DATA FOR THIS EXERCISE START
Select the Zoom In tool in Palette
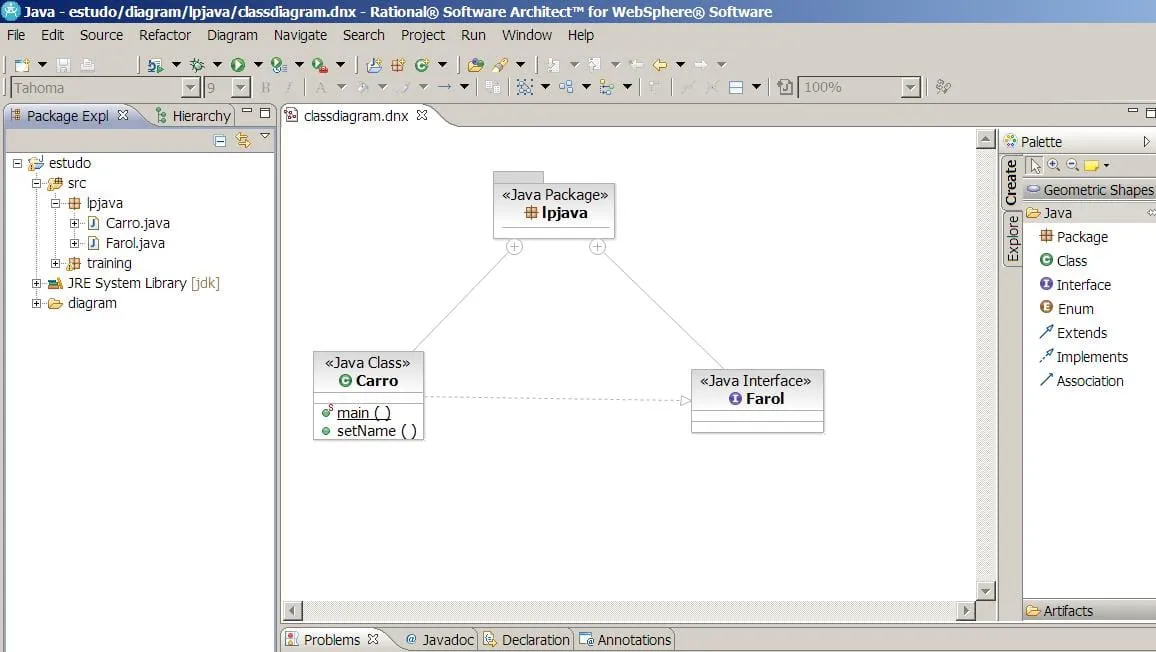point(1054,165)
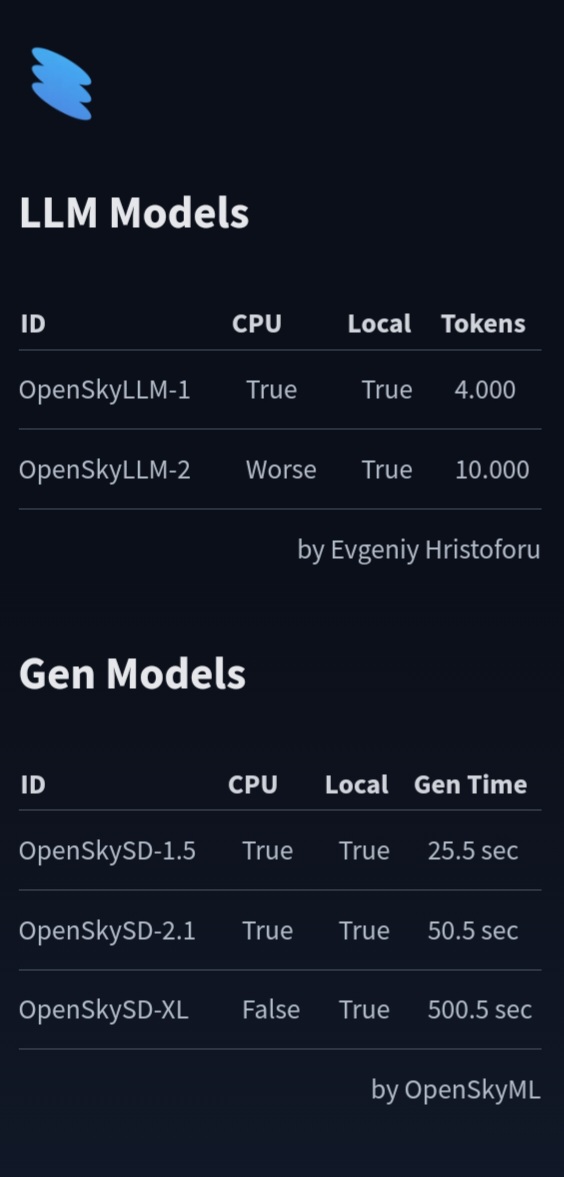Click the blue OpenSky logo icon
The width and height of the screenshot is (564, 1177).
[62, 83]
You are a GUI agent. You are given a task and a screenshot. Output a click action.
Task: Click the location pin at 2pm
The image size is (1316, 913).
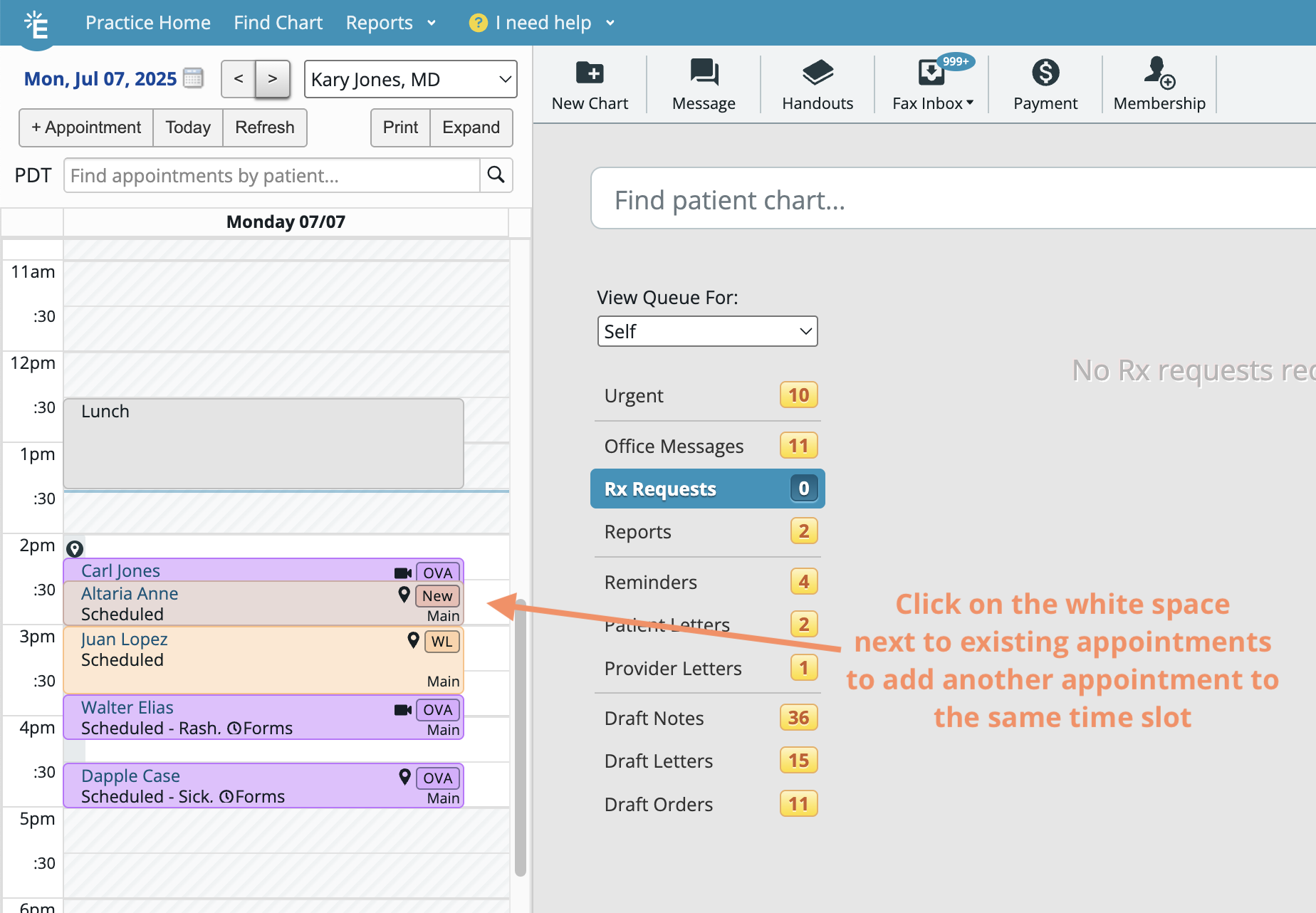(x=75, y=548)
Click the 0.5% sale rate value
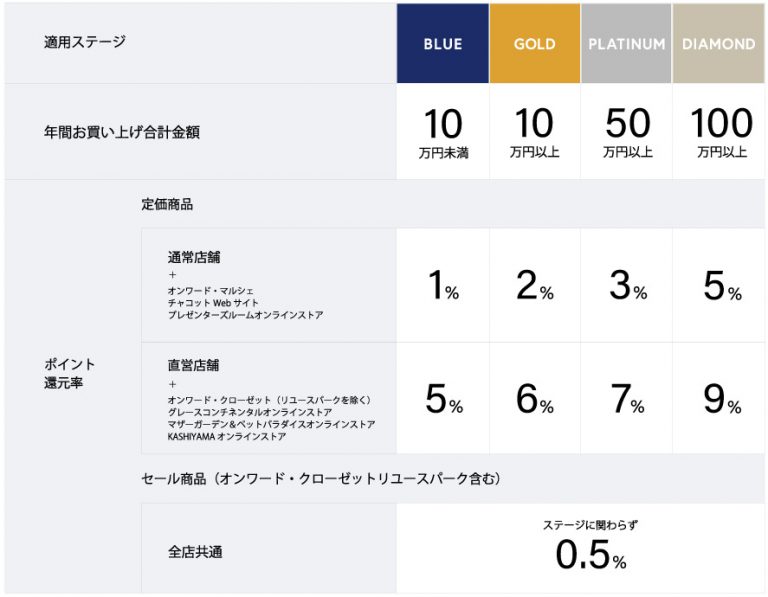This screenshot has width=768, height=597. click(x=590, y=556)

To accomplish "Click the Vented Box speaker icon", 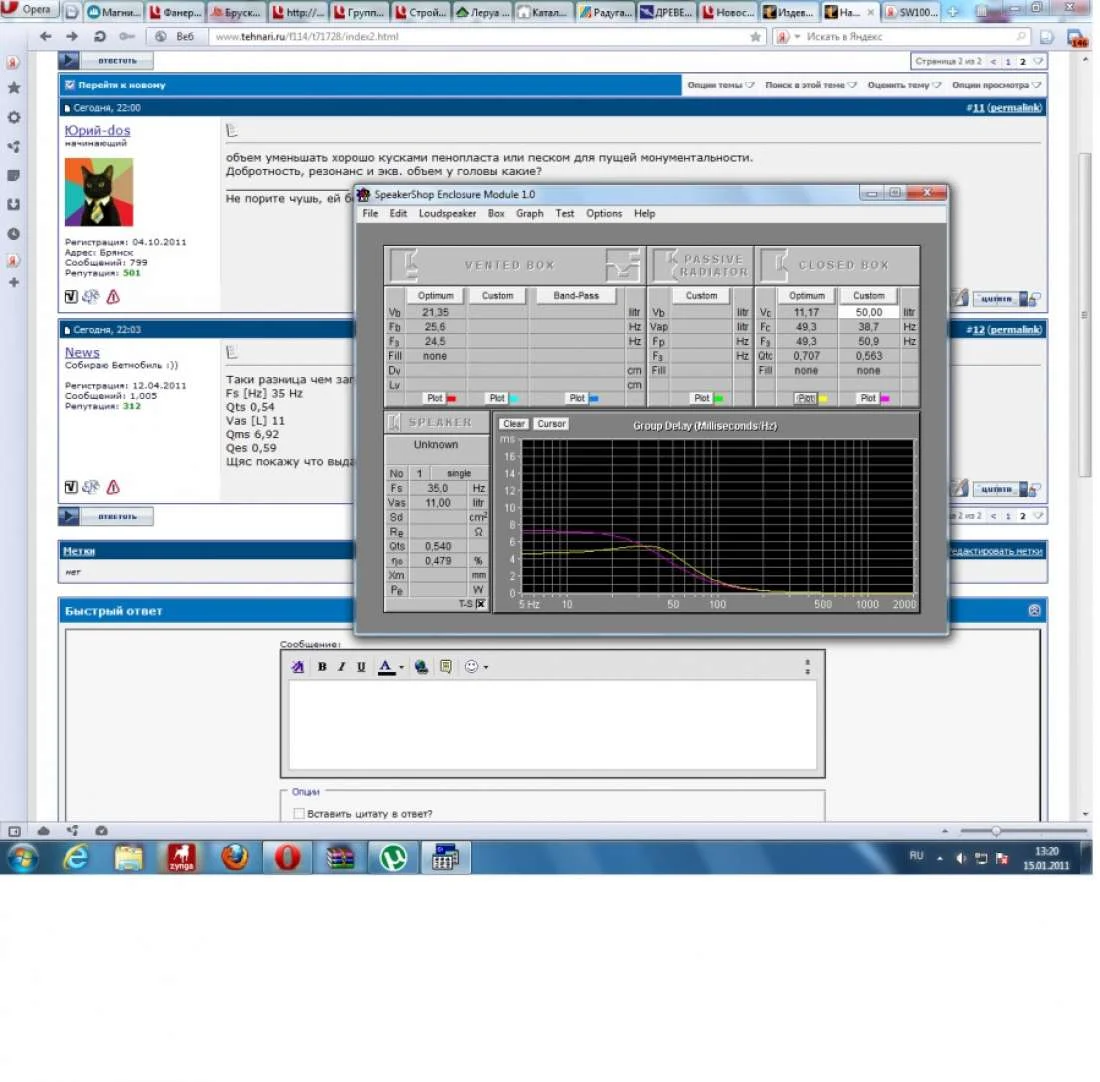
DATA FOR THIS EXERCISE END
## YOUR TASK
Word for word, copy out each record; do not include pictures.

## RESPONSE
Select the Zoom In tool in Palette
point(1054,165)
Click the blue OpenSky logo icon
The width and height of the screenshot is (564, 1177).
[62, 83]
You are a GUI agent. You are given a task and a screenshot. Output a click action.
Task: Click the location pin at 2pm
The image size is (1316, 913).
(x=75, y=548)
Click the 0.5% sale rate value
This screenshot has width=768, height=597. click(x=590, y=556)

To accomplish "Click the Vented Box speaker icon", 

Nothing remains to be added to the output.